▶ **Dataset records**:
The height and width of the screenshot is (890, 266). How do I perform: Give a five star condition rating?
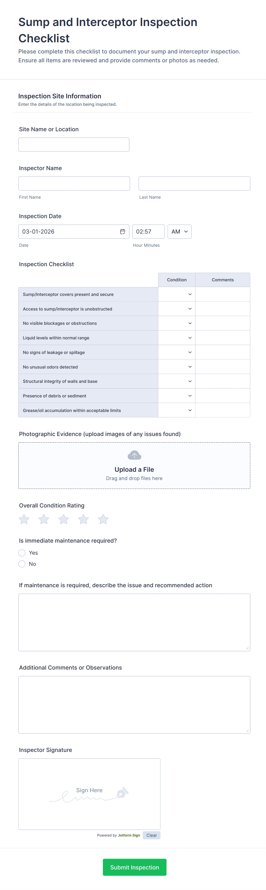(x=103, y=519)
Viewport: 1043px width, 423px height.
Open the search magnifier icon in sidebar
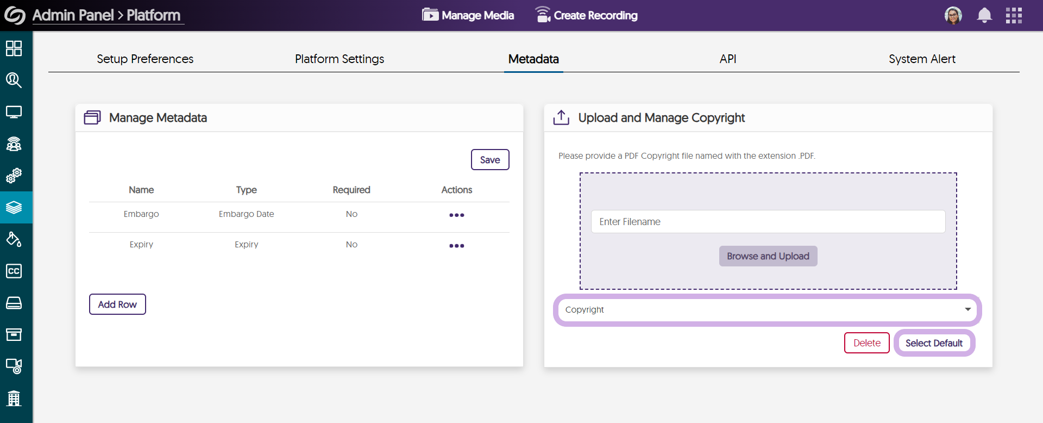(14, 80)
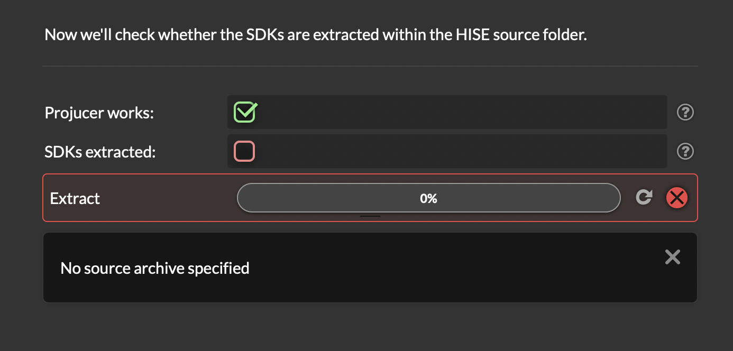733x351 pixels.
Task: Click the "No source archive specified" error text
Action: coord(155,268)
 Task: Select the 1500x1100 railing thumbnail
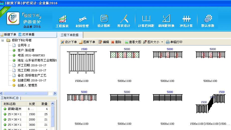pos(82,62)
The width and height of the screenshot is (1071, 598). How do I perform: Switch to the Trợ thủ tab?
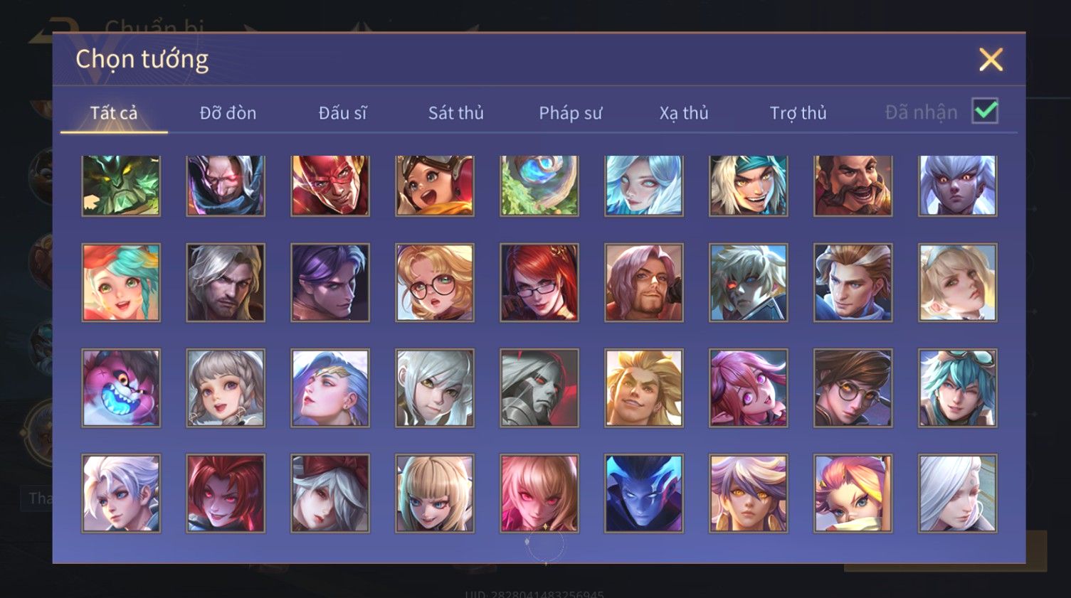pos(798,112)
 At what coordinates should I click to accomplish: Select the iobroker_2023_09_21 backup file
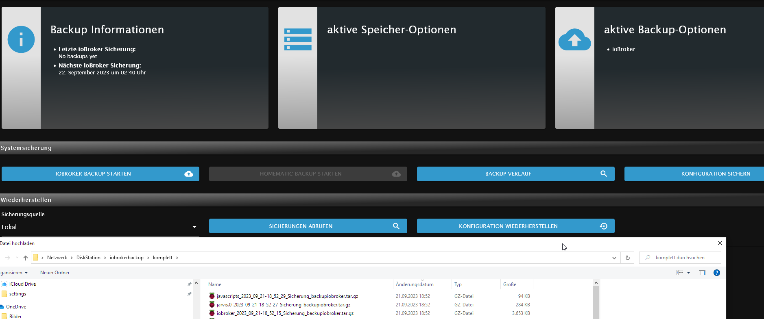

▶ **What you have to do**: Each record above should be repeated exactly, please, without pictures.

▶ **Solved exercise**:
The height and width of the screenshot is (890, 266). How do I perform: Give a five star condition rating?
(x=103, y=519)
Viewport: 1043px width, 423px height.
Open the search magnifier icon in sidebar
(14, 80)
733x351 pixels.
Task: Click the "No source archive specified" error text
Action: coord(155,268)
 Task: Select the 1500x1100 railing thumbnail
pos(82,62)
The width and height of the screenshot is (1071, 598). How do I perform: Switch to the Trợ thủ tab?
pos(798,112)
 At what coordinates should I click to accomplish: Select the iobroker_2023_09_21 backup file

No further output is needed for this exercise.